Limitations of Lazy Training of Two-layers Neural Networks
This work addresses the problem of understanding training efficiency in neural networks for researchers, revealing that common approximations may fail in underparameterized settings, which is incremental as it builds on existing theoretical analyses.
The paper investigates the limitations of lazy training regimes (random features and neural tangent) for two-layer neural networks with quadratic activations, showing that they can have an unboundedly larger prediction risk compared to fully trained networks when the number of neurons is less than the ambient dimension, while all regimes achieve zero risk when neurons exceed dimensions.

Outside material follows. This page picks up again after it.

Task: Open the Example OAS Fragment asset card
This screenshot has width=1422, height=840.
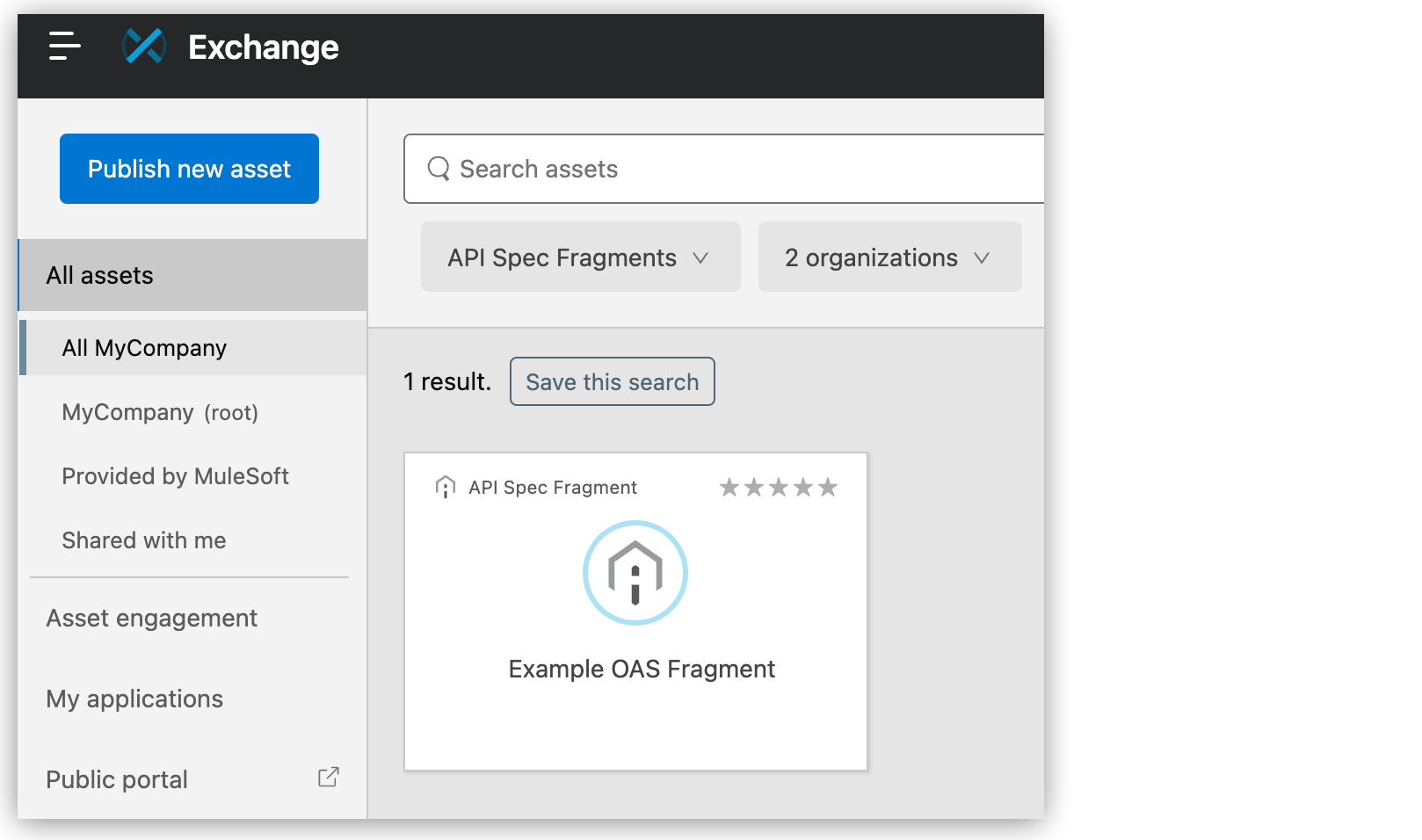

We study the supervised learning problem under either of the following two models: (1) Feature vectors ${\boldsymbol x}_i$ are $d$-dimensional Gaussians and responses are $y_i = f_*({\boldsymbol x}_i)$ for $f_*$ an unknown quadratic function; (2) Feature vectors ${\boldsymbol x}_i$ are distributed as a mixture of two $d$-dimensional centered Gaussians, and $y_i$'s are the corresponding class labels. We use two-layers neural networks with quadratic activations, and compare three different learning regimes: the random features (RF) regime in which we only train the second-layer weights; the neural tangent (NT) regime in which we train a linearization of the neural network around its initialization; the fully trained neural network (NN) regime in which we train all the weights in the network. We prove that, even for the simple quadratic model of point (1), there is a potentially unbounded gap between the prediction risk achieved in these three training regimes, when the number of neurons is smaller than the ambient dimension. When the number of neurons is larger than the number of dimensions, the problem is significantly easier and both NT and NN learning achieve zero risk.